In the second and least successful of the segments, Michelle Williams plays Gina who is married to Ryan (James Le Gros). Gina is constantly annoyed with her husband who appears to indulge their rebellious teenage daughter. Gina has placed herself in charge of building a new family home out in a rural areaall she has to do is convince Albert, an elderly family acquaintance, to part with the sandstone on his property which she would like to use in the construction of the new home. Albert tentatively agrees to selling the sandstone and soon afterward, Gina's workers come to take possession of it. But when Gina waves to him as her stares out the window from his home, he doesn't react. Did Gina intimidate him into doing something he didn't really want to do? This is perhaps the only real ambiguity in Reichardt's "what you see is what you get" narrative.
The third segment features Jamie (Lily Gladstone), a young Native American ranch hand, who stumbles upon a continuing education class on educational law taught by attorney Beth Travis (Kristen Stewart). Beth amazingly travels four hours each way to teach the class and Jamie ends up taking an immediate liking towards the moonlighting attorney. Soon afterward they go out to eat a couple of times at a greasy spoon but eventually Beth fails to show up at the class, much to Jamie's chagrin. Jamie discovers that Beth stopped teaching because she could no longer tolerate the travel time.

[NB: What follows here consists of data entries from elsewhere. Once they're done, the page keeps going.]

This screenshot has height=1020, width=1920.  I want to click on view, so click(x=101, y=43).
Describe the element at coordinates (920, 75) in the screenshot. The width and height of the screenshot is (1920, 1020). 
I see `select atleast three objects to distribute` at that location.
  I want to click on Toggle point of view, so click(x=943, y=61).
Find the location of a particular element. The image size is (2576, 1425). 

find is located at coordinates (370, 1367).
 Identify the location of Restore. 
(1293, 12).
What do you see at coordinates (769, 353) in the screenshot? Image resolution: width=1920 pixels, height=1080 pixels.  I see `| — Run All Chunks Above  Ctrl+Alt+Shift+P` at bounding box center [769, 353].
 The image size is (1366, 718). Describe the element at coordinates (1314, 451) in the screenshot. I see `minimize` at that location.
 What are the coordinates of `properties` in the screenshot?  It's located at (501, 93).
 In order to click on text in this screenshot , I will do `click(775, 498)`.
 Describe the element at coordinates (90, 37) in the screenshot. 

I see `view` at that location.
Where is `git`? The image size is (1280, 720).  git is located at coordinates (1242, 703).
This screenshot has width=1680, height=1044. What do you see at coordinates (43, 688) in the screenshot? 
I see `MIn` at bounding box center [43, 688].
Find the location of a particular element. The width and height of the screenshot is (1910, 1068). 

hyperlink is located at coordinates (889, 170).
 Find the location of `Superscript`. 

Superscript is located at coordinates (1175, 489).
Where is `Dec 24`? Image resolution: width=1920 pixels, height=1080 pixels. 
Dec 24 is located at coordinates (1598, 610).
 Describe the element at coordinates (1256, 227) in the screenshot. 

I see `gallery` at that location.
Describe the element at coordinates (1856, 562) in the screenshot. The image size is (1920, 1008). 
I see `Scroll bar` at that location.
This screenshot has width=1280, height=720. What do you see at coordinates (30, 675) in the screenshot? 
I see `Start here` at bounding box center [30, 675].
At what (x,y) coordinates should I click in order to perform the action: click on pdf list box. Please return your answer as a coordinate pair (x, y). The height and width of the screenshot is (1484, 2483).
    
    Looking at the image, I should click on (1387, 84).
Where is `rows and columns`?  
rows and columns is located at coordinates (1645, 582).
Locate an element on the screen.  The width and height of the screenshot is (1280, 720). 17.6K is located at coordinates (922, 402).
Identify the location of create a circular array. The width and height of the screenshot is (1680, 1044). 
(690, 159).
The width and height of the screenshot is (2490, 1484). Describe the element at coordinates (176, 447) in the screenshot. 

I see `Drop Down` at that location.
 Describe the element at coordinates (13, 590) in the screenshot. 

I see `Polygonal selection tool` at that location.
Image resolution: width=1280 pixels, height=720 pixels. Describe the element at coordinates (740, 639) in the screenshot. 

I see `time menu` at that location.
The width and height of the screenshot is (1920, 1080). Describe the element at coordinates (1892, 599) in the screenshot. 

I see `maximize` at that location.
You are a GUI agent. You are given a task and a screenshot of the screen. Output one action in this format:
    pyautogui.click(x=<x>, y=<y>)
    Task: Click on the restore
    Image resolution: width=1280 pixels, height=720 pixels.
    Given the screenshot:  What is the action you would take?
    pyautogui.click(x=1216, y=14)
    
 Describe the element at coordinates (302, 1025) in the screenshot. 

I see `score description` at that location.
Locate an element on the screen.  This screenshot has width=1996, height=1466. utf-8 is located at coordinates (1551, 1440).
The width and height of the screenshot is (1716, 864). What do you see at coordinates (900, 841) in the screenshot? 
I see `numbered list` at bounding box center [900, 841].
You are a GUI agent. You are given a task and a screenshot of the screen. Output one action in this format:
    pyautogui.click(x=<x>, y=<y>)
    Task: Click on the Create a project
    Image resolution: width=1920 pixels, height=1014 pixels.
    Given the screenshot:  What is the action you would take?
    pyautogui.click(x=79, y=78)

Jamie decides to make the four hour drive to see if she can find Beth. When she finally tracks Beth down, they have a brief conversation but nothing comes of it. Lonely Jamie makes the trek back to the farm. End of segment.
Certain Women is very loosely interconnected by a few plot strands. Laura has been having an affair with Gina's husband, and Beth happens to be employed in the same building where Laura works.
If you can't stand lugubrious plots, Certain Women is an immediate "no-go." In terms of character development (the area where Reichardt is supposed to shine), that part of the narrative is also exceptionally weak. None of the three protagonists has much of a discernible internal arc, except maintaining the aforementioned "quiet dignity." One wonders what to think of Laura and Ginatheir egos are intact and they seem to accomplish their goalsdespite the obstacles put in their way (in Laura's case, it's resolving her "bad client" problem; with Gina it's consummating the sale of the sandstone and moving ahead in spite of her husband and daughter's "bad attitude"). Yet nothing much happens except for the quiet satisfaction of weathering a few not very dramatic opponents.
The case of Jamie is a bit different. She's the only protagonist who doesn't get what she wants, and is perhaps the only "sad sack" of the three. Sad sacks unfortunately don't make for good drama so when Jamie arrives back home, we're forced to revel in her failure.
If you must see Certain Women, see it for the plush Montana landscapes and the capable acting on the part of the principals. Unfortunately, good parts for women in the cinema today remain hard to come by. Certain Women certainly fails to contribute to such a pantheon.